Only an exact, line-for-line copy of the data will serve as the answer.

=== Begin Enclosure ===

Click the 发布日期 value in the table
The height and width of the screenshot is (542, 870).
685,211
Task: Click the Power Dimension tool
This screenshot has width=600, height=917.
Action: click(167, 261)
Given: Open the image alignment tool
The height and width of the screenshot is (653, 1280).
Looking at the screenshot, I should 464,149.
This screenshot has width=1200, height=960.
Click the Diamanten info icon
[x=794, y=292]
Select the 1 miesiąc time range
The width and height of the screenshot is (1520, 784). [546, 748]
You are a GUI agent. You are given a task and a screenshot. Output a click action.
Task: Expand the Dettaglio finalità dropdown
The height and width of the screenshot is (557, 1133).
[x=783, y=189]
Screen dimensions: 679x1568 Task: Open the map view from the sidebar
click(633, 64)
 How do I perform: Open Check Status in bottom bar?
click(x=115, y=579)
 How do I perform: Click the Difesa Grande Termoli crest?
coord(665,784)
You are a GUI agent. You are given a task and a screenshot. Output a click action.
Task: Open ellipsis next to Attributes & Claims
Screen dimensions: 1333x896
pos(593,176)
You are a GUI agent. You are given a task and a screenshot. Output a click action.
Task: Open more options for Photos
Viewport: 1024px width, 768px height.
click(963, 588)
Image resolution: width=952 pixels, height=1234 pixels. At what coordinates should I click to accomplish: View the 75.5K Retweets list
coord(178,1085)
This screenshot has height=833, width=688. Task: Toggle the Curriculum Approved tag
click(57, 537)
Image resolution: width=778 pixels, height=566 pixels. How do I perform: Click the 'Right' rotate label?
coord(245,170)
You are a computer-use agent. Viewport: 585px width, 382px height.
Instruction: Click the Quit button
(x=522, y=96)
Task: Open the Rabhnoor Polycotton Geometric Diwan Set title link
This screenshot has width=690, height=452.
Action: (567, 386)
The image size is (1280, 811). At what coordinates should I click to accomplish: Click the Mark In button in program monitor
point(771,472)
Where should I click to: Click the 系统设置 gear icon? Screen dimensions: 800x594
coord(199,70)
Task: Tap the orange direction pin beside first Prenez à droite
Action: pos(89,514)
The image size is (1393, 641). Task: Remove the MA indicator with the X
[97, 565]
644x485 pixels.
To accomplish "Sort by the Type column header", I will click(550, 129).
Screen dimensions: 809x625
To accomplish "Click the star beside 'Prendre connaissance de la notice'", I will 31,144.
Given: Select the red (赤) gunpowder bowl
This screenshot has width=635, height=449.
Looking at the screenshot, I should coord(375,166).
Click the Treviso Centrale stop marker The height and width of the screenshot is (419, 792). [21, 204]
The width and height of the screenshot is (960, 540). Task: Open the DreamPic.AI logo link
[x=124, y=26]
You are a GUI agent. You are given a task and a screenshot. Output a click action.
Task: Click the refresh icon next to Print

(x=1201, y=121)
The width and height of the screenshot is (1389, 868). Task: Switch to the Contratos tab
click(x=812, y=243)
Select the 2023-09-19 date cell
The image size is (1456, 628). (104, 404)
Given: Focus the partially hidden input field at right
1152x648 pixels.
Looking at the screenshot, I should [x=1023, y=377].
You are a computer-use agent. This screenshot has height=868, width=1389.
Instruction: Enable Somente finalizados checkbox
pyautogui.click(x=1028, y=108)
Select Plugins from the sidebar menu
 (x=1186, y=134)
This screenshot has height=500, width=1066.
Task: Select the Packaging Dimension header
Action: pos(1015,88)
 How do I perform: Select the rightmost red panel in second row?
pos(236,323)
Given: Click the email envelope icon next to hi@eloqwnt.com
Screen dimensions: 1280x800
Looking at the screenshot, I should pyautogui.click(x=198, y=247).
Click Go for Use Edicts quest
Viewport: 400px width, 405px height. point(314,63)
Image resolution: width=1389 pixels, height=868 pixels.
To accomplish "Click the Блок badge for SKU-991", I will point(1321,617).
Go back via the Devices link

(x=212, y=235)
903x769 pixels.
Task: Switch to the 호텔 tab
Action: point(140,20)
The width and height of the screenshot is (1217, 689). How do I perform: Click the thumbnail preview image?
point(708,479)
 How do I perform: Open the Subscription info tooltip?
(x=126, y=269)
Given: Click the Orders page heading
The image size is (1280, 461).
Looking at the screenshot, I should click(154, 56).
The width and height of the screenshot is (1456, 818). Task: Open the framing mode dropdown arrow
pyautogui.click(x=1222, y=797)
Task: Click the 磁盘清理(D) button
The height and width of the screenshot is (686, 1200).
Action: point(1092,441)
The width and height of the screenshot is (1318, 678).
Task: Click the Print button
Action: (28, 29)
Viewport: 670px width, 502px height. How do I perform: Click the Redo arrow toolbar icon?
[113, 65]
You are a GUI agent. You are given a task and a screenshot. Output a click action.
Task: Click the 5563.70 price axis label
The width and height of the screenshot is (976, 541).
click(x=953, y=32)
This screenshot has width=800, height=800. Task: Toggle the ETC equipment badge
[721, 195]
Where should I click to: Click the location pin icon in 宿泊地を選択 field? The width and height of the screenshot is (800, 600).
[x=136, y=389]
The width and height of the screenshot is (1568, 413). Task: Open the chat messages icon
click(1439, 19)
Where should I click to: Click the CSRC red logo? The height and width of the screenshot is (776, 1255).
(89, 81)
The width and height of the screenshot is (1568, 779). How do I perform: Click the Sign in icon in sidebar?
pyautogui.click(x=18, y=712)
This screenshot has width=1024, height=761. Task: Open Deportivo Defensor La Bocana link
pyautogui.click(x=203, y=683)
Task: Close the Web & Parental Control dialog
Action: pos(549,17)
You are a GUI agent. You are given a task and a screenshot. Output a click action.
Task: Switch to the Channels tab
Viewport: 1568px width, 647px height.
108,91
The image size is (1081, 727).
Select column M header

=== End Enclosure ===

## Task result
Click the 发布日期 value in the table
The height and width of the screenshot is (542, 870).
685,211
Task: Click the Power Dimension tool
This screenshot has width=600, height=917.
Action: click(167, 261)
Given: Open the image alignment tool
The height and width of the screenshot is (653, 1280).
Looking at the screenshot, I should 464,149.
This screenshot has width=1200, height=960.
Click the Diamanten info icon
[x=794, y=292]
Select the 1 miesiąc time range
The width and height of the screenshot is (1520, 784). [546, 748]
You are a GUI agent. You are given a task and a screenshot. Output a click action.
Task: Expand the Dettaglio finalità dropdown
The height and width of the screenshot is (557, 1133).
[x=783, y=189]
Screen dimensions: 679x1568 Task: Open the map view from the sidebar
click(633, 64)
 How do I perform: Open Check Status in bottom bar?
click(x=115, y=579)
 How do I perform: Click the Difesa Grande Termoli crest?
coord(665,784)
You are a GUI agent. You are given a task and a screenshot. Output a click action.
Task: Open ellipsis next to Attributes & Claims
Screen dimensions: 1333x896
pos(593,176)
You are a GUI agent. You are given a task and a screenshot. Output a click action.
Task: Open more options for Photos
Viewport: 1024px width, 768px height.
click(963, 588)
Image resolution: width=952 pixels, height=1234 pixels. At what coordinates should I click to accomplish: View the 75.5K Retweets list
coord(178,1085)
This screenshot has height=833, width=688. Task: Toggle the Curriculum Approved tag
click(57, 537)
Image resolution: width=778 pixels, height=566 pixels. How do I perform: Click the 'Right' rotate label?
coord(245,170)
You are a computer-use agent. Viewport: 585px width, 382px height.
Instruction: Click the Quit button
(x=522, y=96)
Task: Open the Rabhnoor Polycotton Geometric Diwan Set title link
This screenshot has width=690, height=452.
Action: (567, 386)
The image size is (1280, 811). At what coordinates should I click to accomplish: Click the Mark In button in program monitor
point(771,472)
Where should I click to: Click the 系统设置 gear icon? Screen dimensions: 800x594
coord(199,70)
Task: Tap the orange direction pin beside first Prenez à droite
Action: pos(89,514)
The image size is (1393, 641). Task: Remove the MA indicator with the X
[97, 565]
644x485 pixels.
To accomplish "Sort by the Type column header", I will click(550, 129).
Screen dimensions: 809x625
To accomplish "Click the star beside 'Prendre connaissance de la notice'", I will 31,144.
Given: Select the red (赤) gunpowder bowl
This screenshot has width=635, height=449.
Looking at the screenshot, I should coord(375,166).
Click the Treviso Centrale stop marker The height and width of the screenshot is (419, 792). [21, 204]
The width and height of the screenshot is (960, 540). Task: Open the DreamPic.AI logo link
[x=124, y=26]
You are a GUI agent. You are given a task and a screenshot. Output a click action.
Task: Click the refresh icon next to Print

(x=1201, y=121)
The width and height of the screenshot is (1389, 868). Task: Switch to the Contratos tab
click(x=812, y=243)
Select the 2023-09-19 date cell
The image size is (1456, 628). (104, 404)
Given: Focus the partially hidden input field at right
1152x648 pixels.
Looking at the screenshot, I should [x=1023, y=377].
You are a computer-use agent. This screenshot has height=868, width=1389.
Instruction: Enable Somente finalizados checkbox
pyautogui.click(x=1028, y=108)
Select Plugins from the sidebar menu
 (x=1186, y=134)
This screenshot has height=500, width=1066.
Task: Select the Packaging Dimension header
Action: pos(1015,88)
 How do I perform: Select the rightmost red panel in second row?
pos(236,323)
Given: Click the email envelope icon next to hi@eloqwnt.com
Screen dimensions: 1280x800
Looking at the screenshot, I should pyautogui.click(x=198, y=247).
Click Go for Use Edicts quest
Viewport: 400px width, 405px height. point(314,63)
Image resolution: width=1389 pixels, height=868 pixels.
To accomplish "Click the Блок badge for SKU-991", I will point(1321,617).
Go back via the Devices link

(x=212, y=235)
903x769 pixels.
Task: Switch to the 호텔 tab
Action: point(140,20)
The width and height of the screenshot is (1217, 689). How do I perform: Click the thumbnail preview image?
point(708,479)
 How do I perform: Open the Subscription info tooltip?
(x=126, y=269)
Given: Click the Orders page heading
The image size is (1280, 461).
Looking at the screenshot, I should click(154, 56).
The width and height of the screenshot is (1456, 818). Task: Open the framing mode dropdown arrow
pyautogui.click(x=1222, y=797)
Task: Click the 磁盘清理(D) button
The height and width of the screenshot is (686, 1200).
Action: point(1092,441)
The width and height of the screenshot is (1318, 678).
Task: Click the Print button
Action: (28, 29)
Viewport: 670px width, 502px height. How do I perform: Click the Redo arrow toolbar icon?
[113, 65]
You are a GUI agent. You are given a task and a screenshot. Output a click action.
Task: Click the 5563.70 price axis label
The width and height of the screenshot is (976, 541).
click(x=953, y=32)
This screenshot has width=800, height=800. Task: Toggle the ETC equipment badge
[721, 195]
Where should I click to: Click the location pin icon in 宿泊地を選択 field? The width and height of the screenshot is (800, 600).
[x=136, y=389]
The width and height of the screenshot is (1568, 413). Task: Open the chat messages icon
click(1439, 19)
Where should I click to: Click the CSRC red logo? The height and width of the screenshot is (776, 1255).
(89, 81)
The width and height of the screenshot is (1568, 779). How do I perform: Click the Sign in icon in sidebar?
pyautogui.click(x=18, y=712)
This screenshot has width=1024, height=761. Task: Open Deportivo Defensor La Bocana link
pyautogui.click(x=203, y=683)
Task: Close the Web & Parental Control dialog
Action: pos(549,17)
You are a GUI agent. You are given a task and a screenshot. Output a click action.
Task: Switch to the Channels tab
Viewport: 1568px width, 647px height.
108,91
The image size is (1081, 727).
Select column M header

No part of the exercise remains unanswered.